President Donald Trump exploded with anger when a reporter brought up Jeffrey Epstein during a Cabinet meeting at the White House.
The question was directed at Attorney General Pam Bondi, who has been under pressure from Trump supporters over how the administration handled the release of Epstein-related documents.
But before Bondi could say a word, Trump cut in.
“Are you still talking about Jeffery Epstein?” Trump snapped. “This guy’s been talked about for years.”
“We have Texas, we have this, we have all of the things, and are people still talking about this guy, this creep? That is unbelievable,” he added.
Clearly irritated, he turned to Bondi: “Do you want to waste the time, and you feel like answering?”
Bondi said she would, but Trump kept going.
“I can’t believe you’re asking a question on Epstein at a time like this where we’re having some of the greatest success and also tragedy with what happened in Texas,” he said. “It just seems like a desecration.”
Trump’s outburst came just days after the Justice Department and FBI released a memo saying Epstein died by suicide in 2019 and was not murdered—directly challenging years of conspiracy theories. The memo also claimed no “client list” ever existed.
But Trump’s fury may have also been personal. He’s long tried to distance himself from Epstein, despite old photos showing them together. Trump insists he never flew on Epstein’s plane or visited his private island. During his 2024 campaign, he promised to release more files from the Epstein case—something that excited many in his base.
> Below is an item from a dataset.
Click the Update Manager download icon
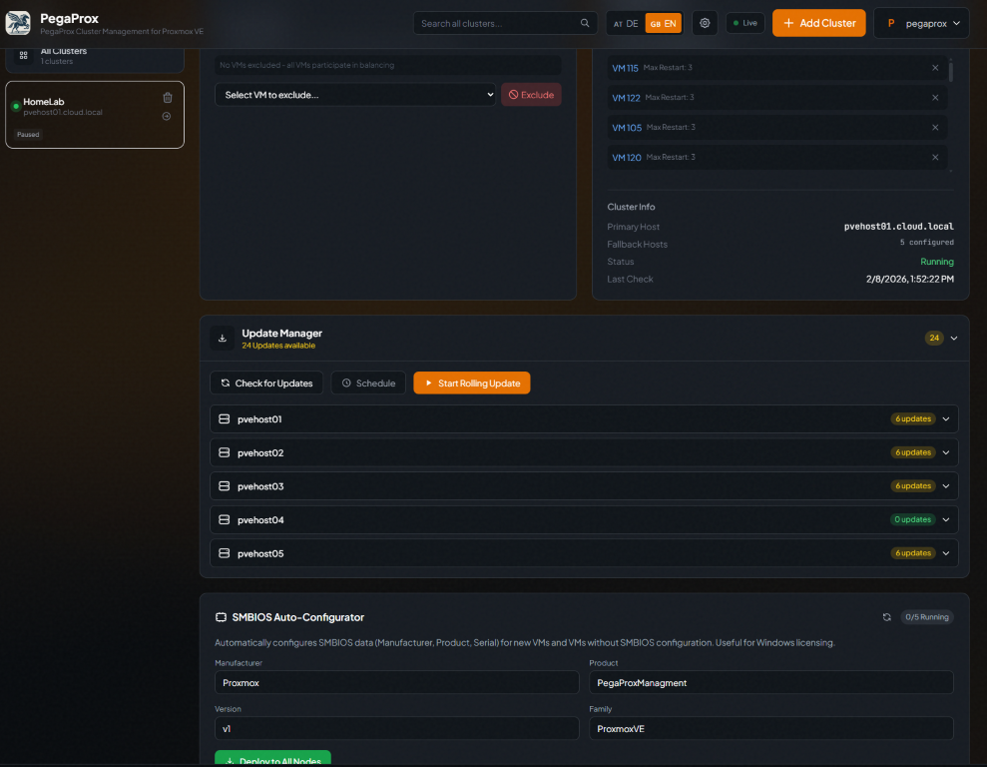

Eventually, Bondi answered the original question, which included whether Epstein had been working for a U.S. or foreign intelligence agency and why one minute of footage from his prison cell was missing.
“I do not know if he was working for an intelligence agency,” Bondi said. She claimed the missing minute of video was due to the prison’s outdated system. “A minute is missing every night as the old video system reloops.”
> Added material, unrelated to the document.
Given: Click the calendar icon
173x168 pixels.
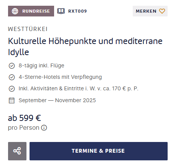Looking at the screenshot, I should 12,100.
“We released the video showing definitively, the video was not conclusive, but the evidence prior to it was showing he committed suicide,” she added.
Bondi also defended a comment she made in a Fox News interview in February, where she mentioned a client list being “on her desk.”
“My response was ‘it’s sitting on my desk to be reviewed,’ meaning the file along with the JFK, MLK files as well,” Bondi said. “That’s what I meant by that. Also to the 10s of 1000s of videos, they turned out to be child porn downloaded by that disgusting Jeffrey Epstein. Child porn is what they were, never going to be released.”
Her response echoed what White House Press Secretary Karoline Leavitt said earlier in the week.
But not everyone in Trump’s circle is buying the official story. Rep. Marjorie Taylor Greene, a close Trump ally, fired back on X.
“What about her little black book? The 97-page book, contains the names and contact details of almost 2,000 people including world leaders, celebrities and businessmen. No one believes there is not a client list,” Greene wrote.
Trump may want to move on from Epstein—but many of his supporters aren’t ready to let it go.